**Task objective:** Write out exactly the lines from the first line of the records below through the line that contains "Screen dimensions: 1093x855", and stop there.

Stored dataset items
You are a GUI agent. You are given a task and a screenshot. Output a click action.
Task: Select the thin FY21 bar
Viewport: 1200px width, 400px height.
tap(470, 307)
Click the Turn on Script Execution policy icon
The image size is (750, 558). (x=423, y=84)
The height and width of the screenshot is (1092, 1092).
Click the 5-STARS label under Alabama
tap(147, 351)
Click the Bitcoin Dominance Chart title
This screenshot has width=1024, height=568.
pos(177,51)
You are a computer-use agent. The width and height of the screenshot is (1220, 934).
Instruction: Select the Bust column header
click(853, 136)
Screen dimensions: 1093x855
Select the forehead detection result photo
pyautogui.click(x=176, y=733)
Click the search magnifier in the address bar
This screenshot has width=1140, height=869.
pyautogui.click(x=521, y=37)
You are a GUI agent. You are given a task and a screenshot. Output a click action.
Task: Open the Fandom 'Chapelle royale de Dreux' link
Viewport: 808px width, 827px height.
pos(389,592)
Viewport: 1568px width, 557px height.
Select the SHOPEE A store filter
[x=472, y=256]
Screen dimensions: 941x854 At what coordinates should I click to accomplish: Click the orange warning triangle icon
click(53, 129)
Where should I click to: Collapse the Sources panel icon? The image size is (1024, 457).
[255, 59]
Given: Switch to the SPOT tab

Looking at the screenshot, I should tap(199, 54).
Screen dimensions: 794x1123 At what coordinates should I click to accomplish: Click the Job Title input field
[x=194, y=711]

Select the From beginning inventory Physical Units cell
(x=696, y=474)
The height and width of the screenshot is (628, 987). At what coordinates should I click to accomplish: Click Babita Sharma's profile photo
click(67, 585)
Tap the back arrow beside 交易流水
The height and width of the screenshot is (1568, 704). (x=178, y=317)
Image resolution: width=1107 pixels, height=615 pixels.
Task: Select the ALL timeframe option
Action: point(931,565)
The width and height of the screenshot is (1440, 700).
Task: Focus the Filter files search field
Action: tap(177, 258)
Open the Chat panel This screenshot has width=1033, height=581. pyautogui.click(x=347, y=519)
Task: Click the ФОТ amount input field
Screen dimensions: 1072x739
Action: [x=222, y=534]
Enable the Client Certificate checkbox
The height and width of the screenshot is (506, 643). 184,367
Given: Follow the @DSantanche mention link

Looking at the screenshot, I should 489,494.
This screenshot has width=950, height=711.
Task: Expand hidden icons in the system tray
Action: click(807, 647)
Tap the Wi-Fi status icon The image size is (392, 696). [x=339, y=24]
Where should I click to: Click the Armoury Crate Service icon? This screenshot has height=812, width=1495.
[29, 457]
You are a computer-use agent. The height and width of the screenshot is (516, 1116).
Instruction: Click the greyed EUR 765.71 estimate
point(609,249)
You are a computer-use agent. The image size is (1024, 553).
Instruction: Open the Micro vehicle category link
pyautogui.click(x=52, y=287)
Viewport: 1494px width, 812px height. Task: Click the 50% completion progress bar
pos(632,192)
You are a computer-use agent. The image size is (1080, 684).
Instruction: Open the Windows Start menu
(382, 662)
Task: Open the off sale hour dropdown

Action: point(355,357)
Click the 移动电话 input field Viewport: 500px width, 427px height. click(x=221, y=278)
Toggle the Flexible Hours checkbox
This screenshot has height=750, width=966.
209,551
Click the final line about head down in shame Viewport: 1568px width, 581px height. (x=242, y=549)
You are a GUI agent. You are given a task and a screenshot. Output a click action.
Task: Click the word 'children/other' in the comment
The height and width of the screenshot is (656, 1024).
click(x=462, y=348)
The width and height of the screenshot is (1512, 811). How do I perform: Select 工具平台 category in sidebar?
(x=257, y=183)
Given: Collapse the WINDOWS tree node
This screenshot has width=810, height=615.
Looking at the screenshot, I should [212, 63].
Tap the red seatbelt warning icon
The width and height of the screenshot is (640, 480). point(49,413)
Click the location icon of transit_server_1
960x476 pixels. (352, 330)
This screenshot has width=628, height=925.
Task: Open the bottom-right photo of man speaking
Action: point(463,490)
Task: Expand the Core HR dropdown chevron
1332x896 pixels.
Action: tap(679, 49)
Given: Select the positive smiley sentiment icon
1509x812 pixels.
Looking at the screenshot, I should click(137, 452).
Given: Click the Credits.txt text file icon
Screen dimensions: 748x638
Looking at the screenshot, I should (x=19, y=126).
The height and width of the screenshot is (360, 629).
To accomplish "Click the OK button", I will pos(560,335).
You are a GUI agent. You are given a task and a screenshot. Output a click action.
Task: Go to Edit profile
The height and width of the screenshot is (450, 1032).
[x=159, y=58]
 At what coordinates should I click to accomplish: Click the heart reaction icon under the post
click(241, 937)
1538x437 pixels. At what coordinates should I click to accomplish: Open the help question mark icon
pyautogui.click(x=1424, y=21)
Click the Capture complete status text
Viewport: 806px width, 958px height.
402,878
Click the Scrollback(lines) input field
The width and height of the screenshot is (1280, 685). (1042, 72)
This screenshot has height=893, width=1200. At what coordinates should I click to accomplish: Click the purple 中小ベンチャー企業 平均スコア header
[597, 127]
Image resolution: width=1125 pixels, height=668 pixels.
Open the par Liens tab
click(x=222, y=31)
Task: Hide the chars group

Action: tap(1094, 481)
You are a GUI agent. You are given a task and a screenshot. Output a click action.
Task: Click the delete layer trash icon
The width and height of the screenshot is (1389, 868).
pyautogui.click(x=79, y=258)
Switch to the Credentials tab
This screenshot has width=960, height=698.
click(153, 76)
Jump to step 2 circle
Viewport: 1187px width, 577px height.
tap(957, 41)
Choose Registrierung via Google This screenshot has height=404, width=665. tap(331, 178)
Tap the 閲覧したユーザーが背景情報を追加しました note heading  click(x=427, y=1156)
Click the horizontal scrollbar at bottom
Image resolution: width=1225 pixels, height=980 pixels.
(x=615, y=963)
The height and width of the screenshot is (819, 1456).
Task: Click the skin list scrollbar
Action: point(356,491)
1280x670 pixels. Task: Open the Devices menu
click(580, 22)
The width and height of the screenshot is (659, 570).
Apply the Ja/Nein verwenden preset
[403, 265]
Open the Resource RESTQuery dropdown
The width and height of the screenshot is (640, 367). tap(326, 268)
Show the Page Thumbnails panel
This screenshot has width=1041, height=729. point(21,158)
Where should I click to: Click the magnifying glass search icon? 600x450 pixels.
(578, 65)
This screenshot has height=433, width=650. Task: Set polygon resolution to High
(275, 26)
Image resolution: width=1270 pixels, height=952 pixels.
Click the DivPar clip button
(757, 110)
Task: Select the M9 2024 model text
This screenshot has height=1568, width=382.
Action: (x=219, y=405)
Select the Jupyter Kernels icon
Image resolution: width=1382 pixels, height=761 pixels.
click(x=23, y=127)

**Answer to this problem:**
You are a GUI agent. You are given a task and a screenshot. Output a click action.
Task: Select the thin FY21 bar
Viewport: 1200px width, 400px height.
tap(470, 307)
Click the Turn on Script Execution policy icon
The image size is (750, 558). (x=423, y=84)
The height and width of the screenshot is (1092, 1092).
Click the 5-STARS label under Alabama
tap(147, 351)
Click the Bitcoin Dominance Chart title
This screenshot has width=1024, height=568.
pos(177,51)
You are a computer-use agent. The width and height of the screenshot is (1220, 934).
Instruction: Select the Bust column header
click(853, 136)
Screen dimensions: 1093x855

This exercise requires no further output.